Operated joints are cut into two approximately equal halves in the frontal plane and embedded in paraffin. Three sections are cut from each knee at approximately 160 µm steps and stained with toluidine blue. Left knees from animals 1-5 of the vehicle control group have a single section prepared and stained with T. Blue.

Evaluation of Joints

Tissues are analyzed microscopically. The worst-case scenario for the two halves on each slide is determined and used for evaluation. The values for each parameter are then averaged across the three sections to determine overall values for each animal.

In addition, for some parameters (noted below), regional differences across the tibial plateau are taken into consideration by dividing each section into three zones (1-outside, 2-middle, 3-inside). In the surgical OA model, the outside (z1) and middle (z2) thirds are most severely affected, and milder changes are present on the inside third (z3). When zones are scored individually, scores are assigned based on percent area of the zone affected. Zone areas are delineated using an ocular micrometer.

The following parameters are measured and/or scored:

Medial Tibial and Femoral General Cartilage Degeneration Score

General cartilage degeneration includes chondrocyte death/loss, proteoglycan (PG) loss, and collagen loss or fibrillation, and is scored as follows:

  • 0=no degeneration
  • 1=minimal degeneration, within the zone 5-10% of the matrix appears non viable as a result of significant chondrocyte loss (greater than 50% of normal cell density). PG loss is usually present in these areas of cell loss and collagen matrix loss may be present
  • 2=mild degeneration, within the zone 11-25% of the matrix appears non viable as a result of significant chondrocyte loss (greater than 50% of normal cell density). PG loss is usually present in these areas of cell loss and collagen matrix loss may be present
  • 3=moderate degeneration, within the zone 26-50% of the matrix appears non viable as a result of significant chondrocyte loss (greater than 50% of normal cell density). PG loss is usually present in these areas of cell loss and collagen matrix loss may be present
  • 4=marked degeneration, within the zone 51-75% of the matrix appears non viable as a result of significant chondrocyte loss (greater than 50% of normal cell density). PG loss is usually present in these areas of cell loss and collagen matrix loss may be present.
  • 5=severe degeneration, within the zone 76-100% of the matrix appears non viable as a result of significant chondrocyte loss (greater than 50% of normal cell density). PG loss is usually present in these areas of cell loss and collagen matrix loss may be present.

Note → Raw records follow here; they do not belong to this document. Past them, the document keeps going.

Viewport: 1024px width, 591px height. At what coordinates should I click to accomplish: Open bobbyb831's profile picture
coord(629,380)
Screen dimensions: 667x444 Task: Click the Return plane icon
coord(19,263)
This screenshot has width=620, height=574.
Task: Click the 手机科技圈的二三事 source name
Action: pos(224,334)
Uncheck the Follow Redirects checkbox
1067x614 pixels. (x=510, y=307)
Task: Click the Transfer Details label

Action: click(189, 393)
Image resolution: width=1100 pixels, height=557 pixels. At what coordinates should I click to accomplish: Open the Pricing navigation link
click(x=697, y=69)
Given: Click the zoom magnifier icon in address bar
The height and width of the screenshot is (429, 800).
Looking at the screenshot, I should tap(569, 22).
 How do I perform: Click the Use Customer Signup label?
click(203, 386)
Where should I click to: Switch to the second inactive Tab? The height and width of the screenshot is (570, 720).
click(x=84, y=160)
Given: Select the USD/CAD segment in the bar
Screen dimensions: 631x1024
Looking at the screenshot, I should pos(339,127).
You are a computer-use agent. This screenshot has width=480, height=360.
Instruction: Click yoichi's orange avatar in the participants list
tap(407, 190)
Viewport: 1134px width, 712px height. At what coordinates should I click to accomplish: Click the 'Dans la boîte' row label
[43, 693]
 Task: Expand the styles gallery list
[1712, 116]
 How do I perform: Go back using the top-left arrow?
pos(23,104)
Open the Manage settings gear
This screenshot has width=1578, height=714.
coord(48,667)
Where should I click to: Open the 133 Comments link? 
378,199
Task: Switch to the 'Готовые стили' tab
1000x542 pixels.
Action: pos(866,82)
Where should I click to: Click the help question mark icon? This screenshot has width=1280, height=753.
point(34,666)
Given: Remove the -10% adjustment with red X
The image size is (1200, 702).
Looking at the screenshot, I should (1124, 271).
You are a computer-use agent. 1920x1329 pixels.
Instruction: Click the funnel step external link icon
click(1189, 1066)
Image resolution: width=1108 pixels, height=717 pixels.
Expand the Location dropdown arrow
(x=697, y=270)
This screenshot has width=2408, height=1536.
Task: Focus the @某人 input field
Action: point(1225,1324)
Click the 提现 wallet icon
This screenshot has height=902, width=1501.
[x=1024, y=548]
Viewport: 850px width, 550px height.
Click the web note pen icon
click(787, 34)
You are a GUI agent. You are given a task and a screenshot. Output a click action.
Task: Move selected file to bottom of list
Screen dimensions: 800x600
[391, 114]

A 3-zone sum for cartilage degeneration is calculated in addition to expressing the data for each zone.

Medial Tibial Total Cartilage Degeneration Width

The width of the cartilage affected by any degeneration (cell loss, proteoglycan loss or collagen damage) is measured by ocular micrometer. This measurement extends from the origination of the osteophyte with adjacent cartilage degeneration (outside 1/3) across the surface to the point where tangential layer and underlying cartilage appear histologically normal.

Medial Tibial Substantial Cartilage Degeneration Width 

Substantial Cartilage Degeneration is identified by chondrocyte and proteoglycan loss extending through greater than 50% of the cartilage thickness and is measured by ocular micrometer. In general, the collagen damage is mild (25% depth) or greater for this parameter but chondrocyte and proteoglycan loss extend to at least 50% or greater of the cartilage depth, indicating regions in which permanent structural changes have occurred.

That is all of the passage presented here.